If I'm right. Then the answer to the question below must be 6 m/s but Its 8m/s. How come?
A bird is flying 3 m above the surface of water. If the bird is diving vertically down with speed = 6 m/s, his apparent velocity as seen by a stationary fish underwater is :
(A) 8 m/s (B) 6 m/s (C) 12 m/s (D) 4 m/s
Best Answer
Gah. Once again, I see this question crop up because these textbooks/etc draw inaccurate diagrams.
With ONE ray, your eye can never determine where the object is. Note that in your diagram, the eye can deduce the line along which the apparent image is, but to make a point, we need two lines! Who told the eye that the apparent object was directly above the real object? So there has to be a second ray of light.

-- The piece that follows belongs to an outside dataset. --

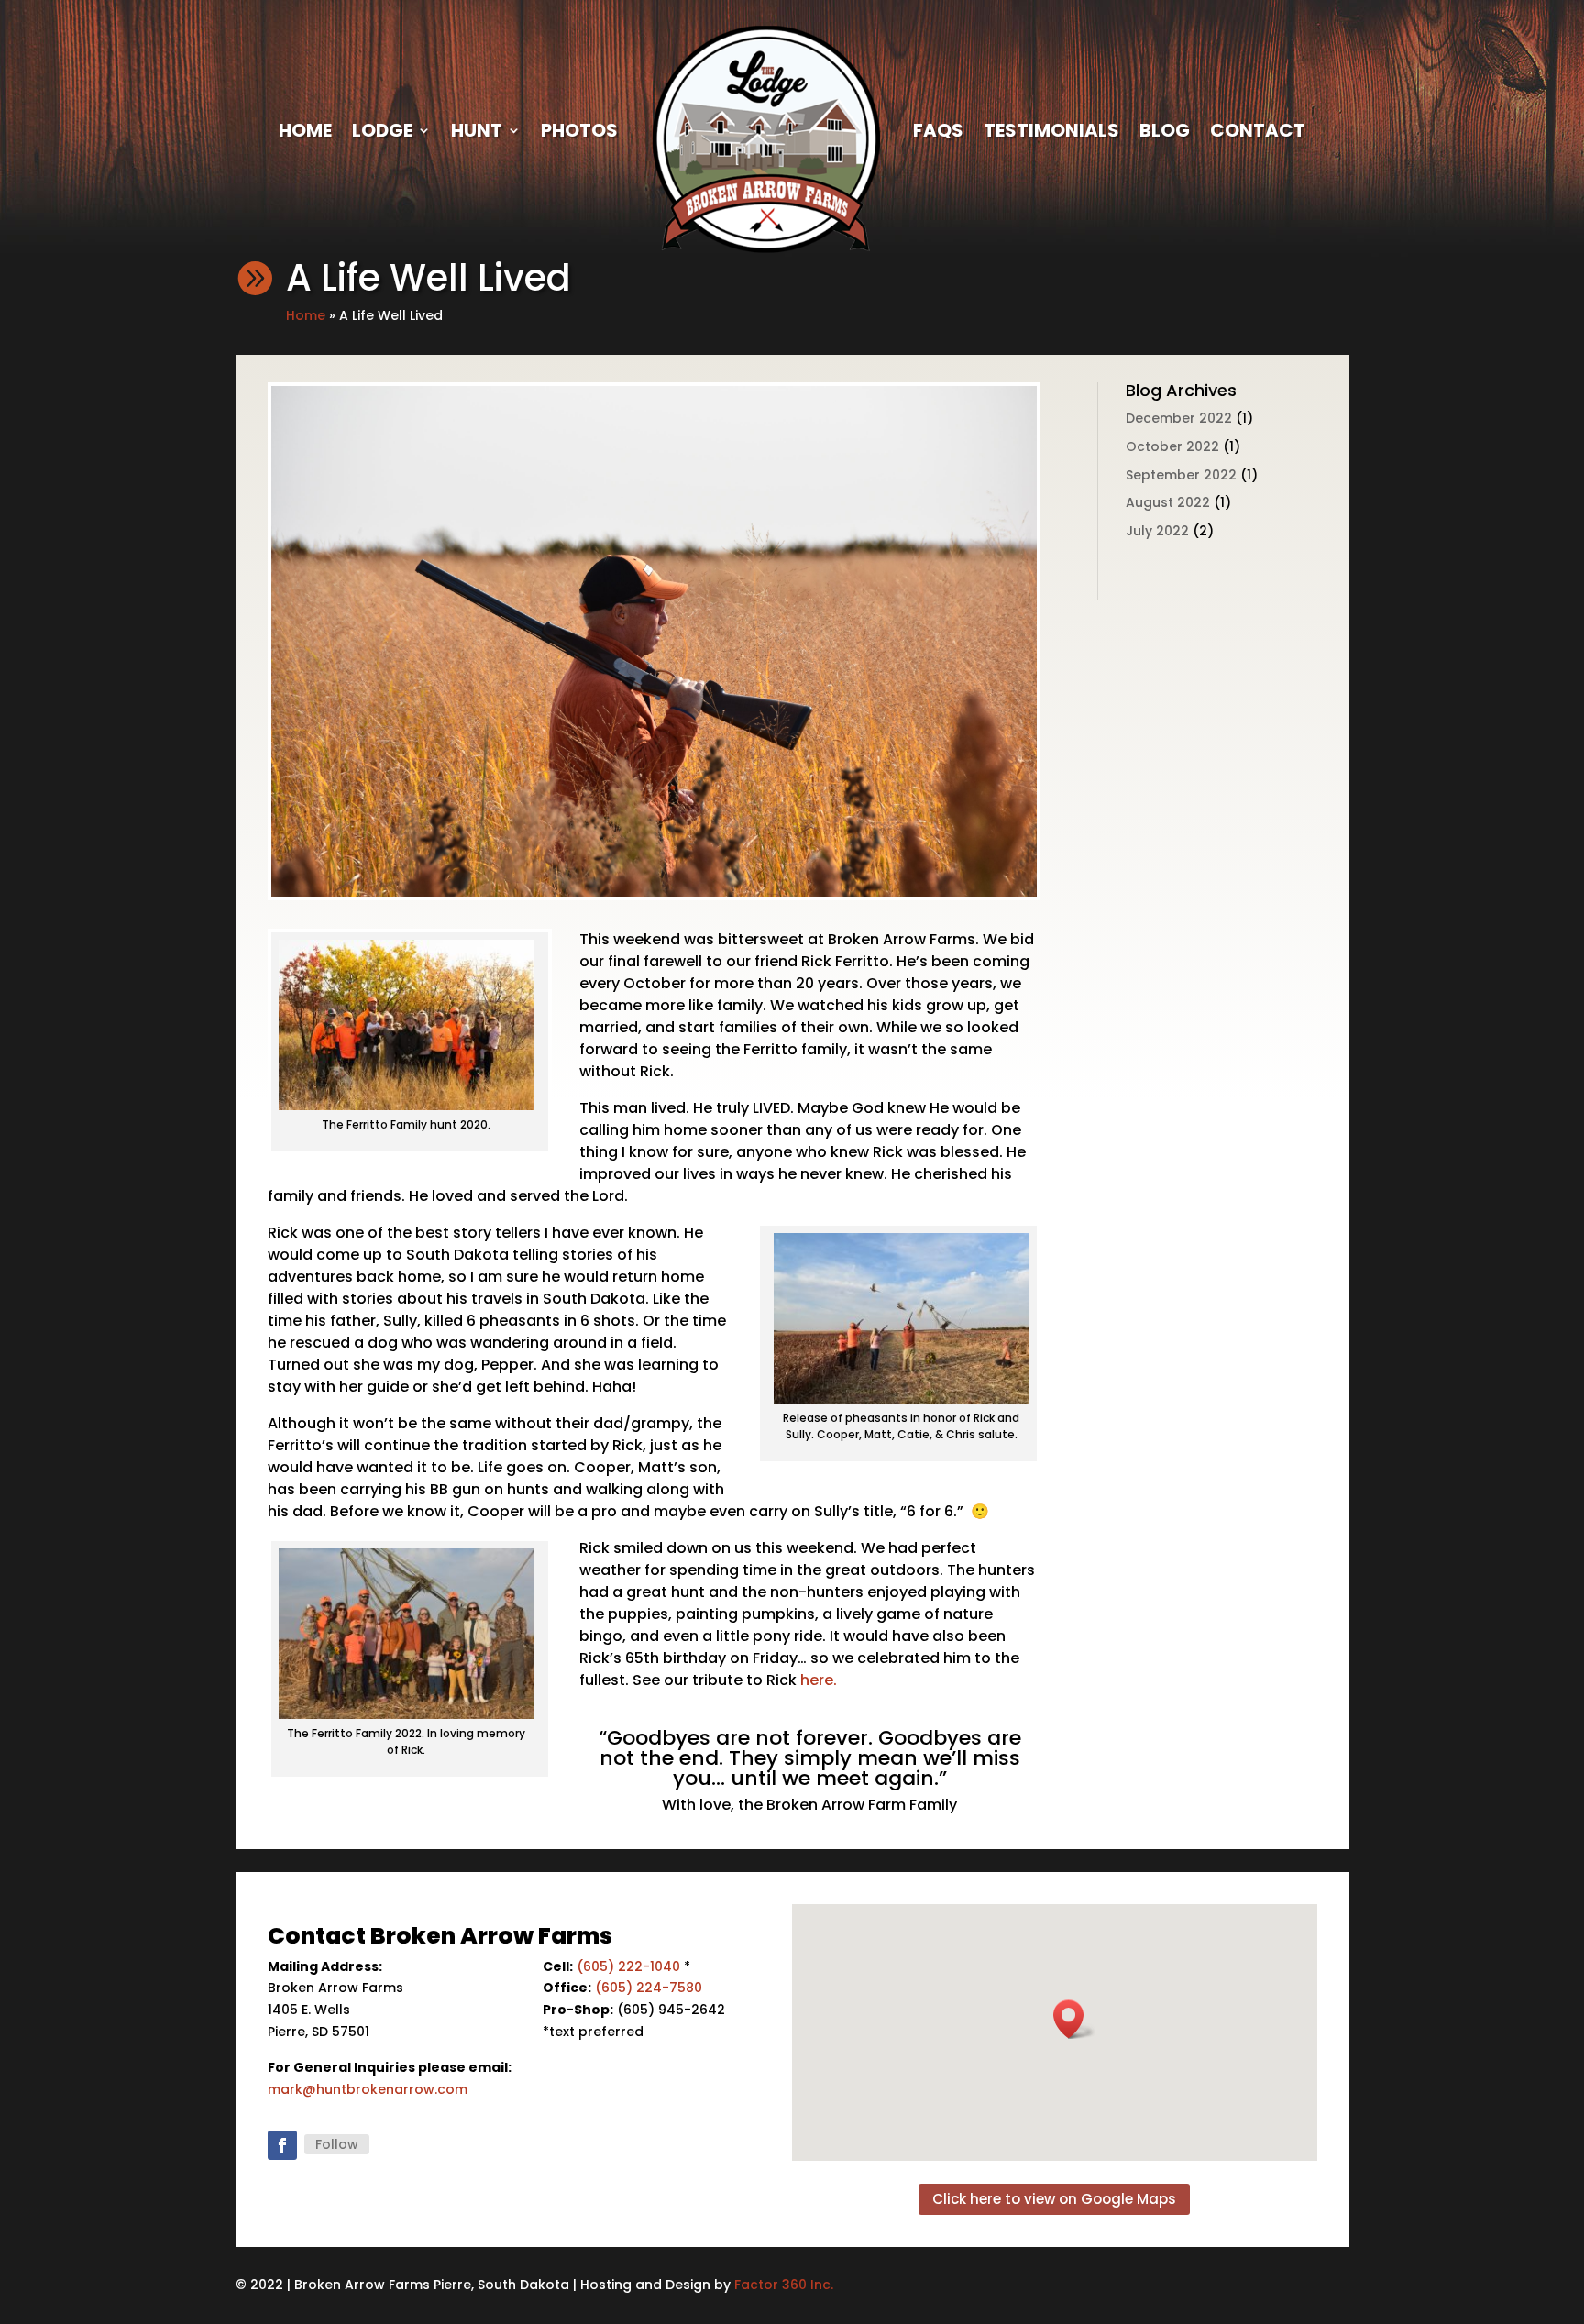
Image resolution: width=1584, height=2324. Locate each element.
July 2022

The actual diagram should be something like this:
Ok, in this diagram, we have a stick(long object) instead of a fish, and the angle $\theta$ is not small enough for the apparent image to be directly above the object, but my pount here is that in taking RD/AD , we have to take two rays. Taking one ray works only while calculating it, but it is not the reality.

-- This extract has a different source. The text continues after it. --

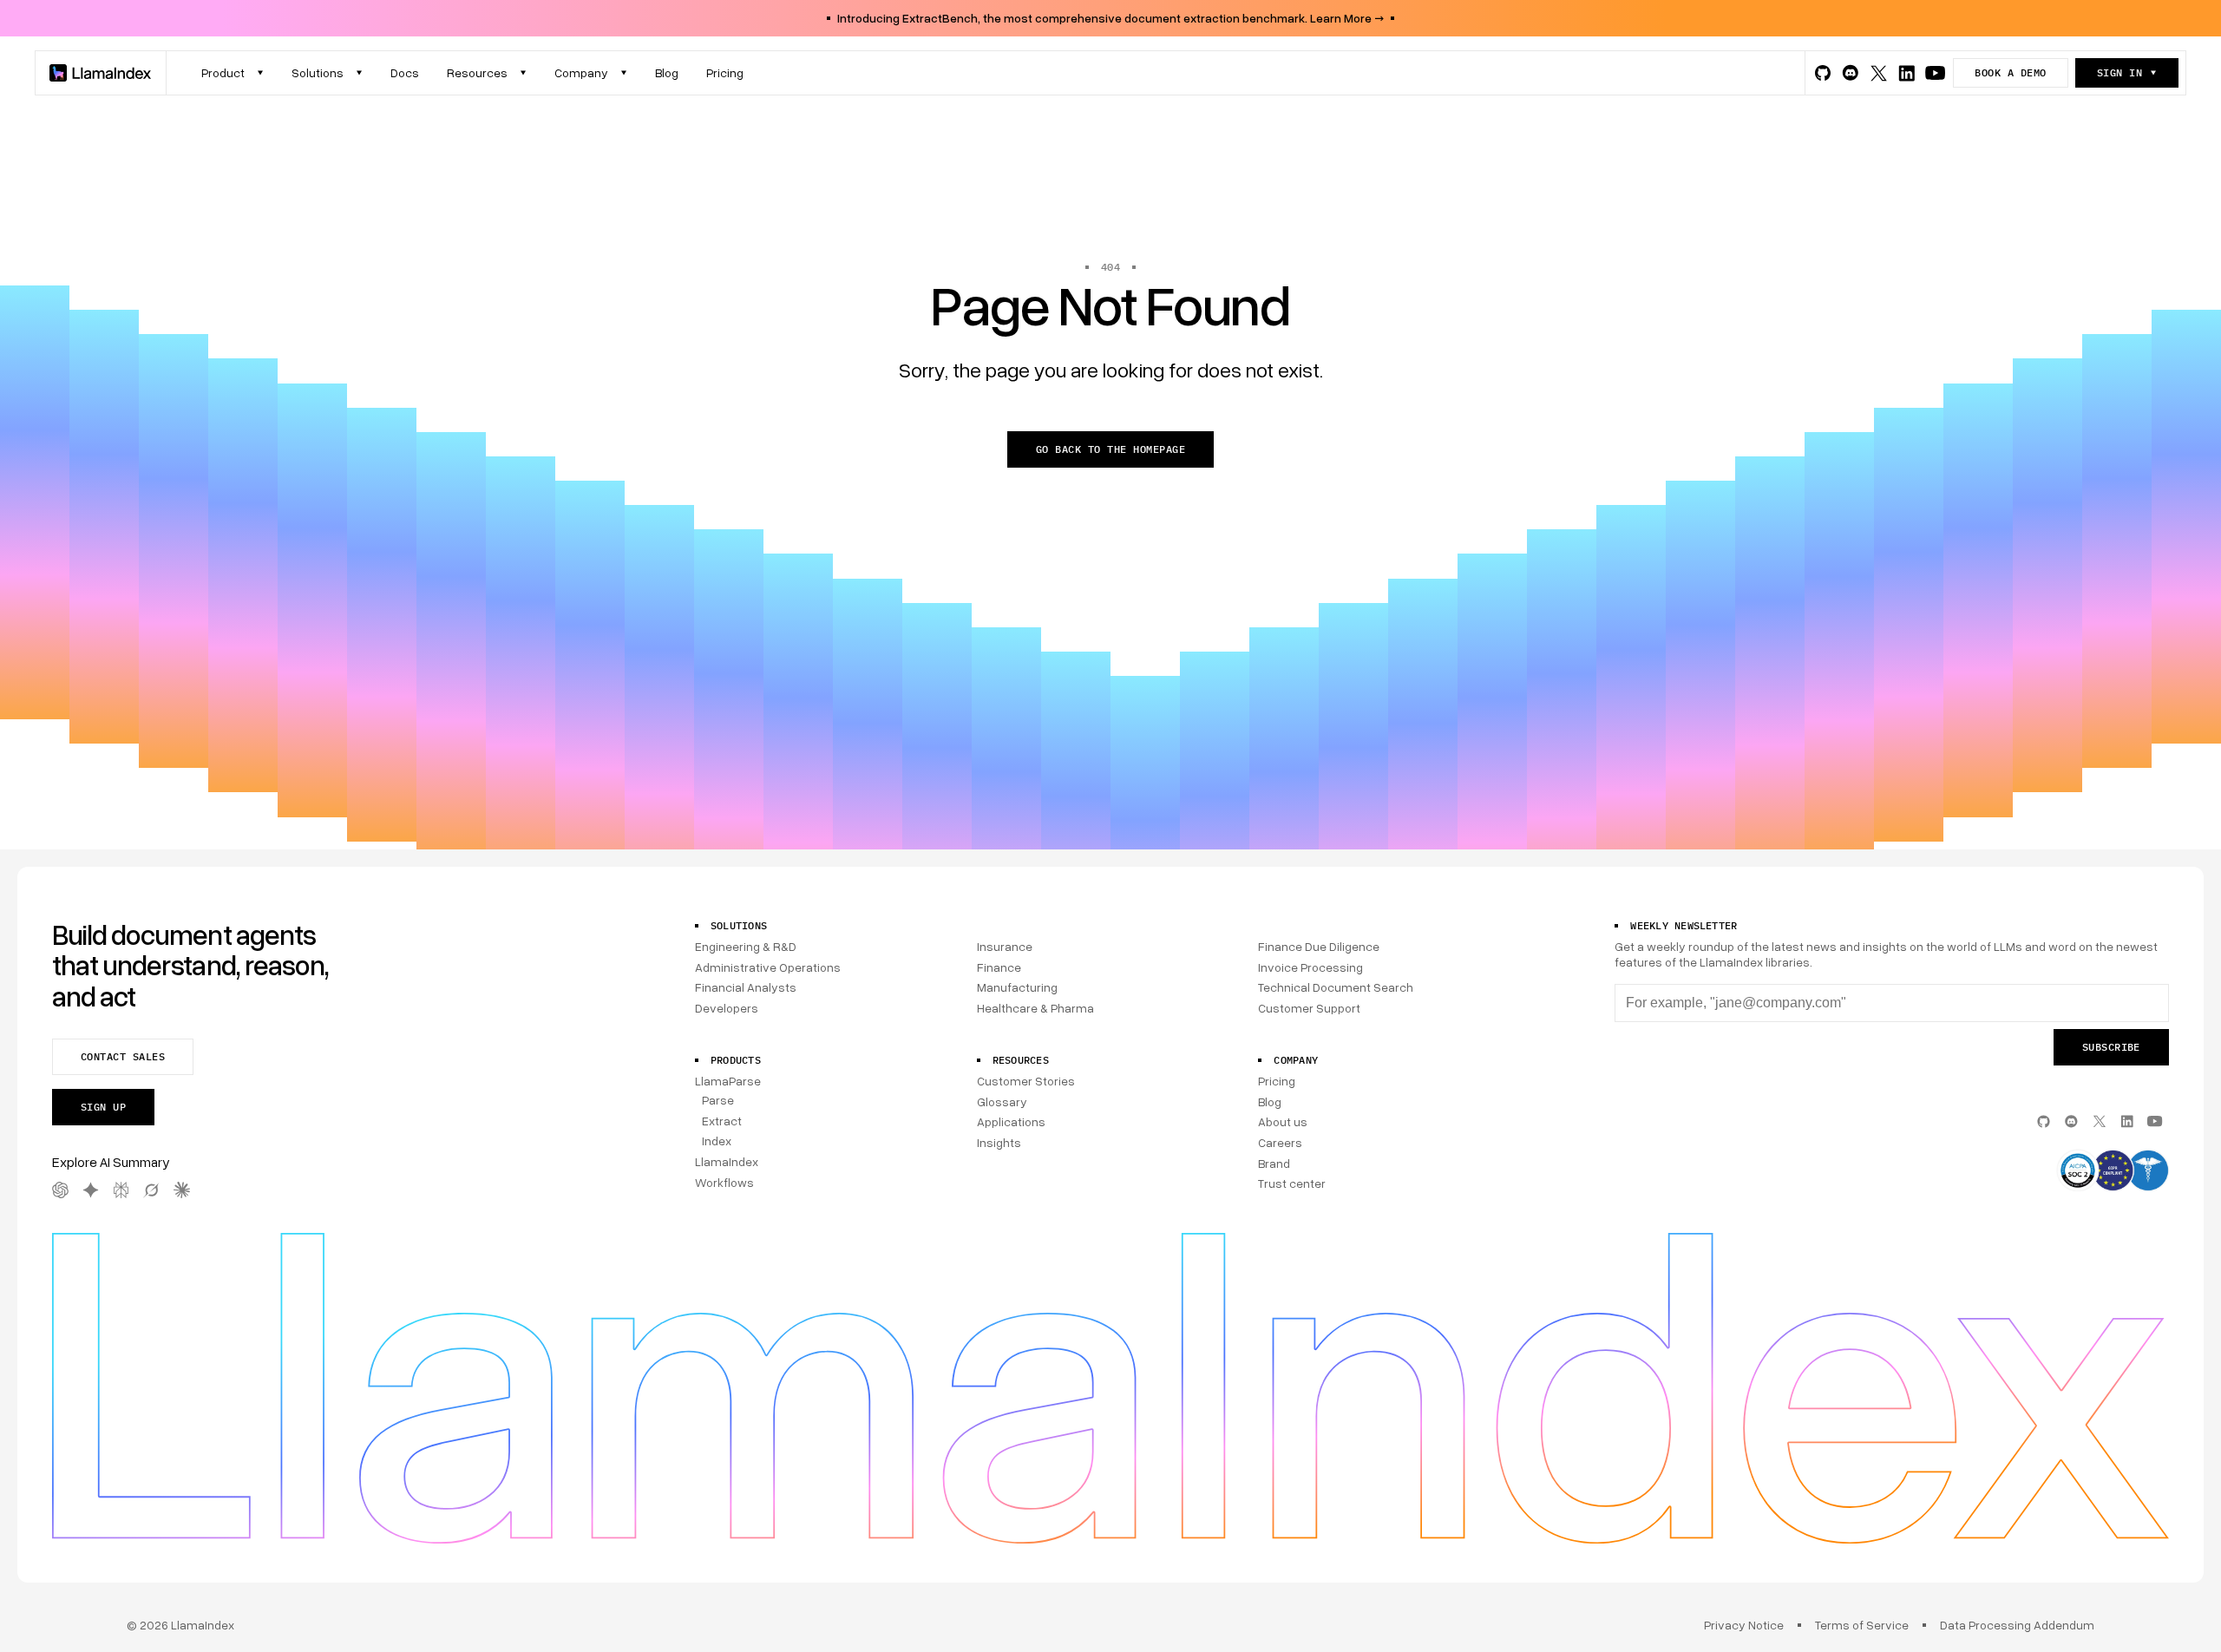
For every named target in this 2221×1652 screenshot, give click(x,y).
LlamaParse (728, 1080)
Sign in (2119, 72)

Second thing: To judge depth, we need two eyes. With one eye, we can only judge depth if we know the size of the object beforehand. The second eye can be thought of as picking up the 'second ray' in the above diagram. Now there will always be some angle between alteast one eye and the normal, so refraction will still happen.
To try this out, close one eye. Now hold your arms straight out, nearly stretched, but not completely stretched. Now extend your index fingers (there should be about one inch between them). Now try touching them together. Try this a few times, then repeat with both eyes open. You'll realise how necessary the second eye is for judging depth.

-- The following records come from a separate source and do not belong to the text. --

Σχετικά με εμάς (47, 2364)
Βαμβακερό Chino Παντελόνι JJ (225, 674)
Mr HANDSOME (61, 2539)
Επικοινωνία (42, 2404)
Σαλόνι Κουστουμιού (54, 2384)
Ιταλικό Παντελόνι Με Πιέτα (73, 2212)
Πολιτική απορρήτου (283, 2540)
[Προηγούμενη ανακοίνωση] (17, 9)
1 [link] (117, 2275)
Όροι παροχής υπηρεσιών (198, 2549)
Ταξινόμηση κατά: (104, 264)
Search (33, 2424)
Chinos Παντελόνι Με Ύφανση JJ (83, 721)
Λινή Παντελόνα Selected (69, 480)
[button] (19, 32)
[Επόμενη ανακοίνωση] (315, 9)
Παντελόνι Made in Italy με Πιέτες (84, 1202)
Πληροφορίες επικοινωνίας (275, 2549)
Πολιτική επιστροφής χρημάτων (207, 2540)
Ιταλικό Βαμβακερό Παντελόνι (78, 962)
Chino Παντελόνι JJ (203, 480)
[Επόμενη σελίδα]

While considering optical lengths and RD/AD, we always consider near-normal viewing. This means that the angle $\theta$ is very small, but not exactly 0. This allows us to draw diagrams like the one in your question to find apparent depth by considering only one ray.
Another way to look at it is to limit $\theta$ to zero in your formula for apparent depth. Surprise! No change, since there is no $\theta$ term in the final formula anyways.
So, summing up:
Oh and the answer to the question is 8 m/s, as you get $v_{app,\perp}=\frac{v_{real,\perp}}{n}$ from differentiating the apparent depth formula.